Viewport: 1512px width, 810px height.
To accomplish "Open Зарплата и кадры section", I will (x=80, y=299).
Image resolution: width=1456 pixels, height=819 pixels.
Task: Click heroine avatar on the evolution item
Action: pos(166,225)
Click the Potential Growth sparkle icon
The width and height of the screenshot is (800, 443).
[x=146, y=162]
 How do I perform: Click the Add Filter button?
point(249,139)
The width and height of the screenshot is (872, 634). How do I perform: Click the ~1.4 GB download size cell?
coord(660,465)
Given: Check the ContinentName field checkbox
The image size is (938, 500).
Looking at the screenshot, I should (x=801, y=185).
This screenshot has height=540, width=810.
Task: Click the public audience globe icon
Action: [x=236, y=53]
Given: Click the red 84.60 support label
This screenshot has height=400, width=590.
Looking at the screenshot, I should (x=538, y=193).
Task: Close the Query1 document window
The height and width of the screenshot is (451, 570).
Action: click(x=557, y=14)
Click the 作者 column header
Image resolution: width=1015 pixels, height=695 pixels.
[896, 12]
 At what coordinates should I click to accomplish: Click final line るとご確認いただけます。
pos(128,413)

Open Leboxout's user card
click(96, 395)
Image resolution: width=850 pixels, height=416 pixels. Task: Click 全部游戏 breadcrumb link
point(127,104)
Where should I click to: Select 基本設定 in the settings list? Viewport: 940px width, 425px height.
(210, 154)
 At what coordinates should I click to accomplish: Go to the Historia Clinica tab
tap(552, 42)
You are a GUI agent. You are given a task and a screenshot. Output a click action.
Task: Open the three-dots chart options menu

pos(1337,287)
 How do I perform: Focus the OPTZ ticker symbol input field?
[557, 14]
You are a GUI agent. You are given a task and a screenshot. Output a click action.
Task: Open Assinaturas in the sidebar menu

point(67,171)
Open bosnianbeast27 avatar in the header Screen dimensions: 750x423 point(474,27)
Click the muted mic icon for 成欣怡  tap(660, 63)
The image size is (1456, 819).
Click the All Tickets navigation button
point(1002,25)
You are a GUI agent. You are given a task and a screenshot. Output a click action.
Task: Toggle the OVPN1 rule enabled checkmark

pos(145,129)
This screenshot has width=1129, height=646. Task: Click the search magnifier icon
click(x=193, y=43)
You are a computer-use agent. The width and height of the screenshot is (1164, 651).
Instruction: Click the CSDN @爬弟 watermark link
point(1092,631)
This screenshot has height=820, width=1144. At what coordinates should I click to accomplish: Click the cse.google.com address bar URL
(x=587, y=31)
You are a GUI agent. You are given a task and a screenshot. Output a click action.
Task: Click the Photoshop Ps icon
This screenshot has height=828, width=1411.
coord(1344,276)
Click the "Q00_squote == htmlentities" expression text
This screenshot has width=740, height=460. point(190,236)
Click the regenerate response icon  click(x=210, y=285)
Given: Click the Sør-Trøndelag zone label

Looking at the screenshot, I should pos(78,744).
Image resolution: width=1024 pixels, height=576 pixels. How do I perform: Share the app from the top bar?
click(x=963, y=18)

┄┄┄┄┄┄┄┄┄┄┄┄┄┄┄┄┄┄┄┄

» What to produce
Copy, without any change, the run of lines from the one with "This screenshot has height=828, width=1411." through the end of the entries above.

» Reply
This screenshot has height=828, width=1411.
coord(1344,276)
Click the "Q00_squote == htmlentities" expression text
This screenshot has width=740, height=460. point(190,236)
Click the regenerate response icon  click(x=210, y=285)
Given: Click the Sør-Trøndelag zone label

Looking at the screenshot, I should pos(78,744).
Image resolution: width=1024 pixels, height=576 pixels. How do I perform: Share the app from the top bar?
click(x=963, y=18)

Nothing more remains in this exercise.